There are sometimes moments in which the successes of those around us amplify the voice of poverty in our ears. The voice that says, "You do not have enough. These other people are set for success and fortune and you will never have what they have." There is a race all around me, stirring up my heart and pulling me in with it to chase a life free of struggle. This race is real, but it is a race I am not obligated to run. When I step back, I think, "I never set out for success and fortune. Those are not the things I am pursuing." True, in some ways I don't have all that I could want. I've experienced struggle and need. But when I remember that I am actually heading in the opposite direction toward a different prize, I am filled with so much thanksgiving*:
I am thankful Rachel has a broken heart for people in need and that she acts on it every day by working towards finding adopting parents for orphaned children.
I am thankful for the way my twin brother loves God, his wife and his son. I am thankful for the way
God has used our relationship to shape me.
I am thankful for my family and my best friends in California who shower me with faithful love through phone calls, letters, and prayers.
I am thankful for the neighborhood in which we live, how it is so rich with needs ready to be met in love. We pray that we can be love in our neighborhood.
I am thankful for creation, the way God's voice of adventure, love, and beauty calls me in. I can't help but respond in awe and amazement.
I am thankful for the church and the way that God is moving through His people; how Rachel and I get to participate in that movement. So exciting!
I am thankful that our God is love and that His kingdom of love is breaking through the darkness and overcoming the world.
I am thankful for scripture and the saints of the past and present who through their words provide a story in which I belong.
I am thankful for a wife who daily sharpens me to be more like Jesus: inviting, loving, accepting, hoping, responding to the Holy Spirit.
I am thankful for resurrection, the miracle of death turning to life and the hope that one beautiful day I will finish the race. I will see Jesus. I will fall at his feet and eat at his table forever.

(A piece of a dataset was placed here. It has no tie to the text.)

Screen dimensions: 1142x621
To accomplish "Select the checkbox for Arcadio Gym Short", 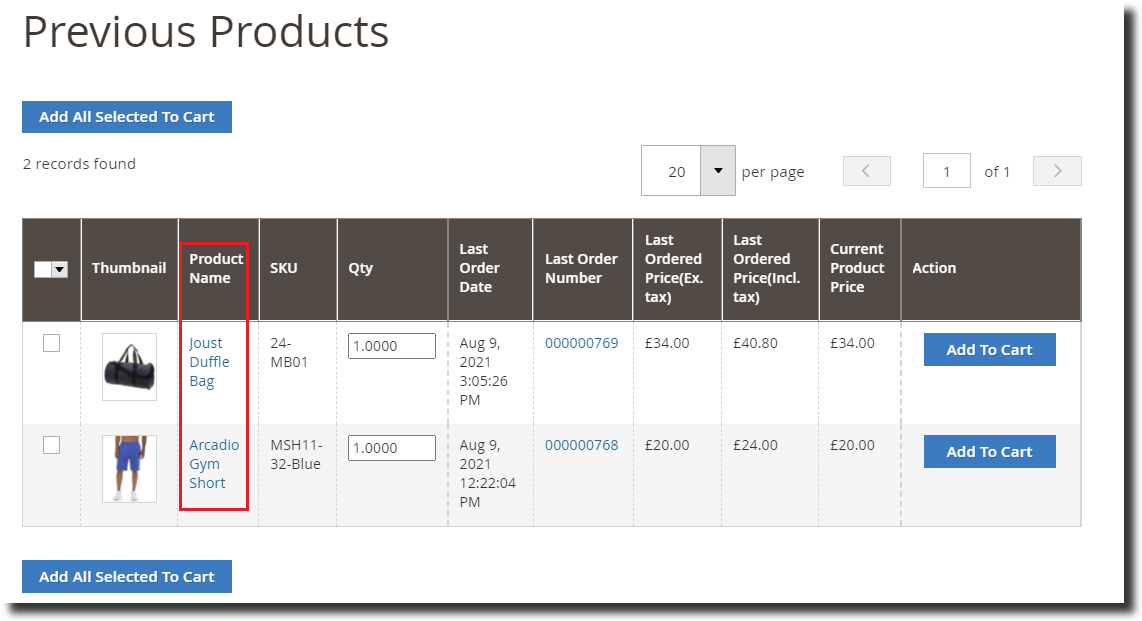I will click(51, 444).
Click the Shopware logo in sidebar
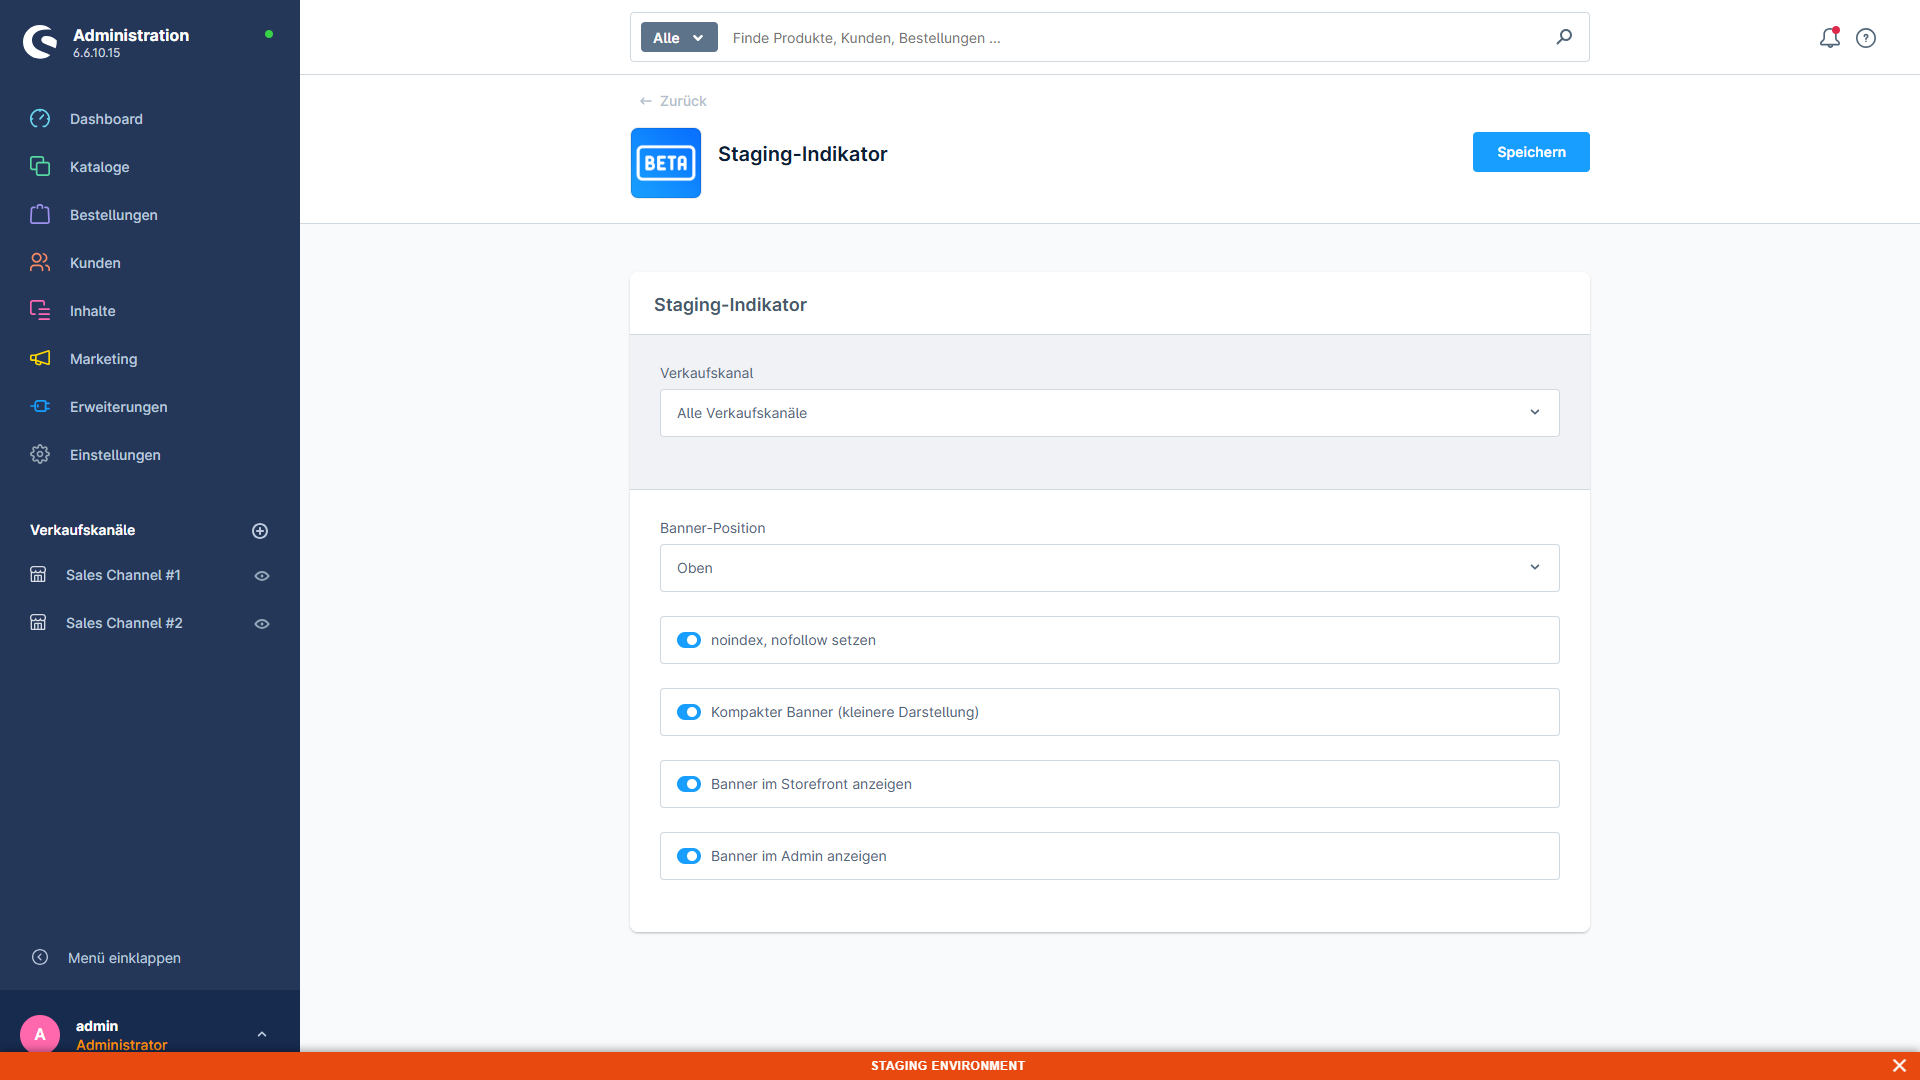Viewport: 1920px width, 1080px height. (41, 42)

*I almost wrote "thanksgiving for what we've been given," and then listed all the things I have for which I am thankful. But this would be to avoid the voice of poverty by substituting it with the voice of relative wealth, that is, to be thankful for the possessions that I do have rather than the ones I do not have. But this is still a focus on possessions, and anyone who did not have those possessions would look at such list and begin to hear the voice of poverty toward them. So none of that. Instead I am thankful not for what I have, but for who God is and what He has done in creation and in people.